BRIEF: A verbatim copy of all entries is the expected output.

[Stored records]
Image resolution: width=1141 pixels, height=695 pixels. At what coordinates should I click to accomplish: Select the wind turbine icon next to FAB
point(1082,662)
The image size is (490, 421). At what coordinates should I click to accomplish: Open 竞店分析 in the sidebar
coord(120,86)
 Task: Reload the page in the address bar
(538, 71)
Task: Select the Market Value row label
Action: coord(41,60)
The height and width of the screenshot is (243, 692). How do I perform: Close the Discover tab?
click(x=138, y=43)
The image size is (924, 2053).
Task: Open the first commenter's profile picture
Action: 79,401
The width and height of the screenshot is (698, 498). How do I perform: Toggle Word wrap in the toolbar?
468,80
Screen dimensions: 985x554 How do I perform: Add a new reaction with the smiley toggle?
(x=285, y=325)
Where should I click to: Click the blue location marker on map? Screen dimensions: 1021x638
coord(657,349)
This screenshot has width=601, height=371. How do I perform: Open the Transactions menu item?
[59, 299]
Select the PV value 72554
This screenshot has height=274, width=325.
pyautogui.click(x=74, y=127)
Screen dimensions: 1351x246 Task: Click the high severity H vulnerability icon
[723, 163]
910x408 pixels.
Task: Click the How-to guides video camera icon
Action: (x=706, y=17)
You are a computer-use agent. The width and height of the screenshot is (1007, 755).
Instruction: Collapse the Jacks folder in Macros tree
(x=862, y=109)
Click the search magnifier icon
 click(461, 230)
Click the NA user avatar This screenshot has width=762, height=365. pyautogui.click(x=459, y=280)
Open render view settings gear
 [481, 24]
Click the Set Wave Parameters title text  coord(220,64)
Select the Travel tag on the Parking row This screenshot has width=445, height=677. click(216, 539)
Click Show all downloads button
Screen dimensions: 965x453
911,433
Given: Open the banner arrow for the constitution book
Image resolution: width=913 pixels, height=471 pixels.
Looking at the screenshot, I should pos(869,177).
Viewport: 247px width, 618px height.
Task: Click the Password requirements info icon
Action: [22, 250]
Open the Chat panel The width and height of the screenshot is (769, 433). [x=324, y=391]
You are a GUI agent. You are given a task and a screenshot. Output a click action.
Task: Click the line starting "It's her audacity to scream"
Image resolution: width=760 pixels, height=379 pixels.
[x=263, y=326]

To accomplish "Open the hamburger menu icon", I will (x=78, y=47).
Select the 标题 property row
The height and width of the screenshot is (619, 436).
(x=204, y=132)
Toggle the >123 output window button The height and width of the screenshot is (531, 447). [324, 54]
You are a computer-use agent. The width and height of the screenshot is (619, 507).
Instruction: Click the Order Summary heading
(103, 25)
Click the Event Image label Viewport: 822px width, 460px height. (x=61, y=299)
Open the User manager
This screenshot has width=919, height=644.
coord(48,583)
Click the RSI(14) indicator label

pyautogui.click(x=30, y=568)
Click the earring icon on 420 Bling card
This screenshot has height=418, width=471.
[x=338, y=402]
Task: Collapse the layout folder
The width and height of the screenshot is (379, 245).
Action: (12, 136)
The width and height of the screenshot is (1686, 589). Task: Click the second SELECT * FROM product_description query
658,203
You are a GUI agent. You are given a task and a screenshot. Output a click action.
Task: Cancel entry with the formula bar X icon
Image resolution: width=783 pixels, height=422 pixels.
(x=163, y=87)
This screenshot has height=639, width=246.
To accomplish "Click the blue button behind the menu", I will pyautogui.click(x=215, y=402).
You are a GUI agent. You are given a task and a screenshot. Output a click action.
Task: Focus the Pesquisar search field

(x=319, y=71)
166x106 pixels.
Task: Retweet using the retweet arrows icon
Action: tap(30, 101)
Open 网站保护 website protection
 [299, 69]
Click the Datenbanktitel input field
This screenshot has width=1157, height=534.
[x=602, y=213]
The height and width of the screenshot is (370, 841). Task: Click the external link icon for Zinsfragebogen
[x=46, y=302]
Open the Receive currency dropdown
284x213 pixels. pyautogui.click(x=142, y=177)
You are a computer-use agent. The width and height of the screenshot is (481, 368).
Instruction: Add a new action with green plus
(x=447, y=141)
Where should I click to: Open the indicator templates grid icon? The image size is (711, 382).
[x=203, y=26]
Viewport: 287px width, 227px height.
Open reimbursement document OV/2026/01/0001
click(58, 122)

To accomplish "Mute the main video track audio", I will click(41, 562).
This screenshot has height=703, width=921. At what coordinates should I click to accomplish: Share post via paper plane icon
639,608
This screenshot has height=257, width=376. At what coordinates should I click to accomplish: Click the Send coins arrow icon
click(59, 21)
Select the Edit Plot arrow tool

REPLY TO THE EXERCISE:
Image resolution: width=1141 pixels, height=695 pixels. At what coordinates should I click to accomplish: Select the wind turbine icon next to FAB
point(1082,662)
The image size is (490, 421). At what coordinates should I click to accomplish: Open 竞店分析 in the sidebar
coord(120,86)
 Task: Reload the page in the address bar
(538, 71)
Task: Select the Market Value row label
Action: coord(41,60)
The height and width of the screenshot is (243, 692). How do I perform: Close the Discover tab?
click(x=138, y=43)
The image size is (924, 2053).
Task: Open the first commenter's profile picture
Action: 79,401
The width and height of the screenshot is (698, 498). How do I perform: Toggle Word wrap in the toolbar?
468,80
Screen dimensions: 985x554 How do I perform: Add a new reaction with the smiley toggle?
(x=285, y=325)
Where should I click to: Click the blue location marker on map? Screen dimensions: 1021x638
coord(657,349)
This screenshot has width=601, height=371. How do I perform: Open the Transactions menu item?
[59, 299]
Select the PV value 72554
This screenshot has height=274, width=325.
pyautogui.click(x=74, y=127)
Screen dimensions: 1351x246 Task: Click the high severity H vulnerability icon
[723, 163]
910x408 pixels.
Task: Click the How-to guides video camera icon
Action: (x=706, y=17)
You are a computer-use agent. The width and height of the screenshot is (1007, 755).
Instruction: Collapse the Jacks folder in Macros tree
(x=862, y=109)
Click the search magnifier icon
 click(461, 230)
Click the NA user avatar This screenshot has width=762, height=365. pyautogui.click(x=459, y=280)
Open render view settings gear
 [481, 24]
Click the Set Wave Parameters title text  coord(220,64)
Select the Travel tag on the Parking row This screenshot has width=445, height=677. click(216, 539)
Click Show all downloads button
Screen dimensions: 965x453
911,433
Given: Open the banner arrow for the constitution book
Image resolution: width=913 pixels, height=471 pixels.
Looking at the screenshot, I should pos(869,177).
Viewport: 247px width, 618px height.
Task: Click the Password requirements info icon
Action: [22, 250]
Open the Chat panel The width and height of the screenshot is (769, 433). [x=324, y=391]
You are a GUI agent. You are given a task and a screenshot. Output a click action.
Task: Click the line starting "It's her audacity to scream"
Image resolution: width=760 pixels, height=379 pixels.
[x=263, y=326]

To accomplish "Open the hamburger menu icon", I will (x=78, y=47).
Select the 标题 property row
The height and width of the screenshot is (619, 436).
(x=204, y=132)
Toggle the >123 output window button The height and width of the screenshot is (531, 447). [324, 54]
You are a computer-use agent. The width and height of the screenshot is (619, 507).
Instruction: Click the Order Summary heading
(103, 25)
Click the Event Image label Viewport: 822px width, 460px height. (x=61, y=299)
Open the User manager
This screenshot has width=919, height=644.
coord(48,583)
Click the RSI(14) indicator label

pyautogui.click(x=30, y=568)
Click the earring icon on 420 Bling card
This screenshot has height=418, width=471.
[x=338, y=402]
Task: Collapse the layout folder
The width and height of the screenshot is (379, 245).
Action: (12, 136)
The width and height of the screenshot is (1686, 589). Task: Click the second SELECT * FROM product_description query
658,203
You are a GUI agent. You are given a task and a screenshot. Output a click action.
Task: Cancel entry with the formula bar X icon
Image resolution: width=783 pixels, height=422 pixels.
(x=163, y=87)
This screenshot has height=639, width=246.
To accomplish "Click the blue button behind the menu", I will pyautogui.click(x=215, y=402).
You are a GUI agent. You are given a task and a screenshot. Output a click action.
Task: Focus the Pesquisar search field

(x=319, y=71)
166x106 pixels.
Task: Retweet using the retweet arrows icon
Action: tap(30, 101)
Open 网站保护 website protection
 [299, 69]
Click the Datenbanktitel input field
This screenshot has width=1157, height=534.
[x=602, y=213]
The height and width of the screenshot is (370, 841). Task: Click the external link icon for Zinsfragebogen
[x=46, y=302]
Open the Receive currency dropdown
284x213 pixels. pyautogui.click(x=142, y=177)
You are a computer-use agent. The width and height of the screenshot is (481, 368).
Instruction: Add a new action with green plus
(x=447, y=141)
Where should I click to: Open the indicator templates grid icon? The image size is (711, 382).
[x=203, y=26]
Viewport: 287px width, 227px height.
Open reimbursement document OV/2026/01/0001
click(58, 122)

To accomplish "Mute the main video track audio", I will click(41, 562).
This screenshot has height=703, width=921. At what coordinates should I click to accomplish: Share post via paper plane icon
639,608
This screenshot has height=257, width=376. At what coordinates should I click to accomplish: Click the Send coins arrow icon
click(59, 21)
Select the Edit Plot arrow tool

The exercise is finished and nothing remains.